Daddy, where do cheap bananas come from? Well shucks, Billy! Don’t you remember the days after World War II, when the CIA liked to sneak into Latin American countries, assassinate elected leaders and install hand-picked puppet tyrants so corporations like the United Fruit Company could move in and rape the land and people?
You can be part of that rich history in Just Cause, where you’ll play Rico Rodriguez, a CIA agent sent to initiate regime change in a paradise island overrun with power-hungry militias. He's an Antonio Banderas look-alike, in a skin-tight jumpsuit, ready to overtake San Esperito, a 20 square mile nation swollen with lush vegetation, rugged mountain terrain, rivers, lakes, villages and cities. It's all glowing with vibrant color. It's yours to overthrow. And damn if it isn't fun... on your own terms.
You’ll scurry around San Esperito and steal cars, planes and boats, stopping at safe-houses to load up with weapons and explosives. You’ll take missions from either the CIA or the different factions vying for control of the country; at any point you might be sent to kill someone, steal something or destroy some sort of place. After a few missions, it all blends together.
If you prefer, you can buzz around the country like a murderous hummingbird instigating your own fashion of destructive mayhem, Grand Theft Auto-like. It doesn’t quite make sense that a CIA spy is blazing in like Rambo, but it works.
And while the island may be vast, the size isn’t utilized too well. You can explore freely but you won't find much. Instead, you’ll be making your own fun most of the time. You’ve got gadgets that will allow you to craft James Bond freestyle action scenes, such as infinite parachutes for jumping off cliffs and skydiving. The sprawling airspace means you can fly planes high enough to make your brain implode.
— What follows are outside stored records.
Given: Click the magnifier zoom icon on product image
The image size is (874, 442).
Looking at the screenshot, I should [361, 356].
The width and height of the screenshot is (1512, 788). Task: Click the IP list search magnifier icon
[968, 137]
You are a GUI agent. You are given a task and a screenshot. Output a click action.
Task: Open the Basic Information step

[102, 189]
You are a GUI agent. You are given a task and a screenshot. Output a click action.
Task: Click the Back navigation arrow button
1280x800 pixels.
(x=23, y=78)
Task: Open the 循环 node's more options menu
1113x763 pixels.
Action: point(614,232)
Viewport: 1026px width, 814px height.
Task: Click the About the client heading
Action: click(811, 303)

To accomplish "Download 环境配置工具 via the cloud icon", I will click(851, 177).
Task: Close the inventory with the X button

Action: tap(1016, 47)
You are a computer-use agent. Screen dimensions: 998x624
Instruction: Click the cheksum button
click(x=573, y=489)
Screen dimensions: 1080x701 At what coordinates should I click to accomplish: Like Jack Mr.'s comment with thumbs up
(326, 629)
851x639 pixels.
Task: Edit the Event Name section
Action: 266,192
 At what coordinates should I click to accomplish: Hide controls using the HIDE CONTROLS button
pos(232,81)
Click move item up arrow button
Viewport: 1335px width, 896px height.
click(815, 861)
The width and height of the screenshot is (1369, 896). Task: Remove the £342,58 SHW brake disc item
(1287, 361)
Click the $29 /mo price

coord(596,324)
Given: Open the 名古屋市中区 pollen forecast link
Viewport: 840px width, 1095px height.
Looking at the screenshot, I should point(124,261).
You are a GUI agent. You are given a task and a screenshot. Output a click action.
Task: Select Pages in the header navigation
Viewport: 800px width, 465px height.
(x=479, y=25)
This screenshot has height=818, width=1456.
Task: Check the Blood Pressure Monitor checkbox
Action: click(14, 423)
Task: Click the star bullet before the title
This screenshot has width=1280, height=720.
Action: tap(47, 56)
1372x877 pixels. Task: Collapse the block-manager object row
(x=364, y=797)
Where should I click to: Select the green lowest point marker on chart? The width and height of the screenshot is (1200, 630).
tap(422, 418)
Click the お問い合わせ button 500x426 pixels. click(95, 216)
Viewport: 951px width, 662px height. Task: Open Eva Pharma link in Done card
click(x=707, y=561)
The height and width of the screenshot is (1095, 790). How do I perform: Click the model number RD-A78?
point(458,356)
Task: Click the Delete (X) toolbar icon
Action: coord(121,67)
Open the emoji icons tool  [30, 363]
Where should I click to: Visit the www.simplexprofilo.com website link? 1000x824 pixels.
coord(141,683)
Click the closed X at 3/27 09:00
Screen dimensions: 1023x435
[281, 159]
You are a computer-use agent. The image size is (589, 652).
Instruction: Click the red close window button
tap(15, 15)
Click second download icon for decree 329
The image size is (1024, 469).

Then there’s the grappling hook. Say you’re walking along when a car catches your fancy as it speeds past. Hook it and you’re quickly parasailing. Then you can reel yourself in, straight into the driver’s seat. (You can also do this with boats or planes.) With all that mountain terrain lying about, we yearned to launch it over the cliff-edges and pull ourselves up. But we couldn’t, so we cried.
We also sobbed whenever we got stranded in the butt-hole of the jungle, low on ammo and dying. But then we called up the ever-lurking CIA helicopter, and it gave us a ride to a safe house or dropped a gift-box right in front of us containing a neat little spy vehicle with a rocket launcher. It was a pacifier of destruction.
To go along with your British super-spy gear, you've also got super stunt moves straight from Hong Kong cinema. Sure, there’s the ole leap from car to car trick, as well as jumping from boat to boat. Then try from plane to plane. You don’t get many chances to leap between planes, but it's yummy when you do.
While the stunts and the utilities allow you to get creative, the story mode doesn't. You’ve got about six hours worth of generic story based missions, although you might make them fun with a few style options. Beyond that, the land is mostly barren scenery and the side missions are monotonous. All you do is storm villages - barge in, shoot a bunch of people and blow up three barricades. Repeat.
Just Cause offers some nice explosion-filled graphics (the 360 looks best, followed by the PC, Xbox and lastly the PS2), some inspired stunt work and some fun tools.
And the world is huge. If it was more packed with opportunities for us to use those tools and stunts, this could have been a GTA-killer.
Instead, the game’s best moments bubble out of your brain. Artistic types will blow through the mission, then happily spend hours wandering the island and devising elaborate stunts, combining their plane-to-plane jumps with long freefalls with murderous rampages with driving burning cars off cliffs and shooting grappling hooks into boats and…well, you see?